The Mount Sinai Health System, Emergent BioSolutions, and ImmunoTek Bio Centers announced that they will collaborate to develop, manufacture, and conduct clinical trials to evaluate Emergent’s COVID-19 hyperimmune globulin product, COVID-HIG, including a post-exposure prophylaxis (PEP) study on healthcare providers at high risk of COVID-19 infection and other high-risk populations, with $34.6 million in funding from the U.S. Department of Defense’s (DOD) Joint Program Executive Office for Chemical, Biological, Radiological, and Nuclear Defense (JPEO-CBRND).
Located in New York City, one of the early epicenters of the outbreak, Mount Sinai initiated a convalescent plasma program in late March.
The collaborators will establish plasma collection capabilities at Mount Sinai through an extension of ImmunoTek’s FDA-approved establishment license and the transfer of technical know-how to Mount Sinai. Plasma from recovered donors will support the development and manufacture of COVID-HIG for evaluation of the product candidate in clinical trials, and for potential emergency use or broader patient use as allowed by the U.S. Food and Drug Administration (FDA).
Mount Sinai and Emergent will evaluate COVID-HIG in a post-exposure prophylaxis study in individuals at high risk of exposure to COVID-19, such as front-line health care workers and military personnel.
The clinical research program is designed to assess whether prophylaxis with COVID-HIG could help protect individuals at high risk of exposure and limit the spread of disease. Under the agreement with the JPEO-CBRND, Emergent will collaborate to collect convalescent plasma to manufacture COVID-HIG for use in a clinical study under a potential Expanded Access Program to support military personnel.
ImmunoTek will provide technical, scientific, and industry expertise in plasma collection and will extend its FDA license as an approved source plasma collection to Mount Sinai, enabling on-site collection at the hospital. ImmunoTek will also provide staff training and compliance information to assist in establishing standard operating procedures and plasma criteria. Mount Sinai intends to collect convalescent plasma from its broad pool of eligible donors to support Emergent’s manufacture of COVID-HIG and the evaluation of the product candidate in clinical trials, and for potential emergency use or broader patient use as allowed by the FDA.
Emergent will support ImmunoTek and Mount Sinai in other regulatory and compliance efforts related to plasma collection and supply, as well as activities leading up to an Investigational New Drug application submission to the FDA.

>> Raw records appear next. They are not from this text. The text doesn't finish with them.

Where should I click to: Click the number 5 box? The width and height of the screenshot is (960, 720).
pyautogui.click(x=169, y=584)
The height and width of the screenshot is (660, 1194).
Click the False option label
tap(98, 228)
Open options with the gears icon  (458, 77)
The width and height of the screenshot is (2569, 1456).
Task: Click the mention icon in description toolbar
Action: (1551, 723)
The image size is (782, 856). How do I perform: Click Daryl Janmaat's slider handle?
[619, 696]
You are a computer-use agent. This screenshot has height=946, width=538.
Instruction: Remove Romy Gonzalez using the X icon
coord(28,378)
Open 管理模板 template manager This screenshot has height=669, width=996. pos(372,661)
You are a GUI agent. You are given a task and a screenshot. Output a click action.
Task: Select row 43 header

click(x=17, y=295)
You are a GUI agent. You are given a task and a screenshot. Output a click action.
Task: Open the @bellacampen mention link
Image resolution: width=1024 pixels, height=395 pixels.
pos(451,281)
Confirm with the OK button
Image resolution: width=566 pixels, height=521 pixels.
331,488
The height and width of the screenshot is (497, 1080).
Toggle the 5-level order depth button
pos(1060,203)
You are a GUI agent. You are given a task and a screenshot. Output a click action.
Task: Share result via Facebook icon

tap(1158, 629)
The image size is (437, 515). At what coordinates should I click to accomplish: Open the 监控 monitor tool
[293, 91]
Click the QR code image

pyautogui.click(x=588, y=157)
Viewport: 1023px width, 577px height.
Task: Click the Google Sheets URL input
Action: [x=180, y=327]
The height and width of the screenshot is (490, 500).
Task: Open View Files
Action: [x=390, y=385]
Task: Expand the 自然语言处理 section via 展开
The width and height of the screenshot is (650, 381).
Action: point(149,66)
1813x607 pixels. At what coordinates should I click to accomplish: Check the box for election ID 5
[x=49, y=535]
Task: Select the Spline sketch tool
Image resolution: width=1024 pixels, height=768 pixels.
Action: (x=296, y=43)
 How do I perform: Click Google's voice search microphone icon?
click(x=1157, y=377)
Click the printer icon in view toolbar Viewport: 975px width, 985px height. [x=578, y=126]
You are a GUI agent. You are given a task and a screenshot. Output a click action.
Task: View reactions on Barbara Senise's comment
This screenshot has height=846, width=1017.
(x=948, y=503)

In addition to receiving DOD funding to advance a post-exposure prophylaxis indication for COVID-HIG, Emergent was awarded $14.5 million in April by the U.S. Department of Health and Human Services (HHS) to develop COVID-HIG as a potential treatment for COVID-19. The product candidate will be evaluated in clinical studies by the National Institute of Allergy and Infectious Diseases (NIAID), part of the National Institutes of Health (NIH), as a potential treatment in hospitalized patients and patients at high risk of progression to severe disease. Emergent will produce investigational COVID-HIG material from the plasma collected at Mount Sinai to support the post-exposure prophylaxis and treatment clinical trials, for which Mount Sinai will serve as a study site.
Hyperimmune globulin, sometimes referred to as polyclonal antibodies, is a concentrated antibody product derived from the antibody-rich plasma of people who were previously infected with and recovered from an illness; in this case, COVID-19 caused by the virus SARS-CoV-2. To produce plasma-derived therapeutics that can be administered to patients in need, plasma must be collected from a pool of human donors and then manufactured, or fractioned, into specialized therapeutic products. Hyperimmune globulin treatments have been used successfully to treat other viruses.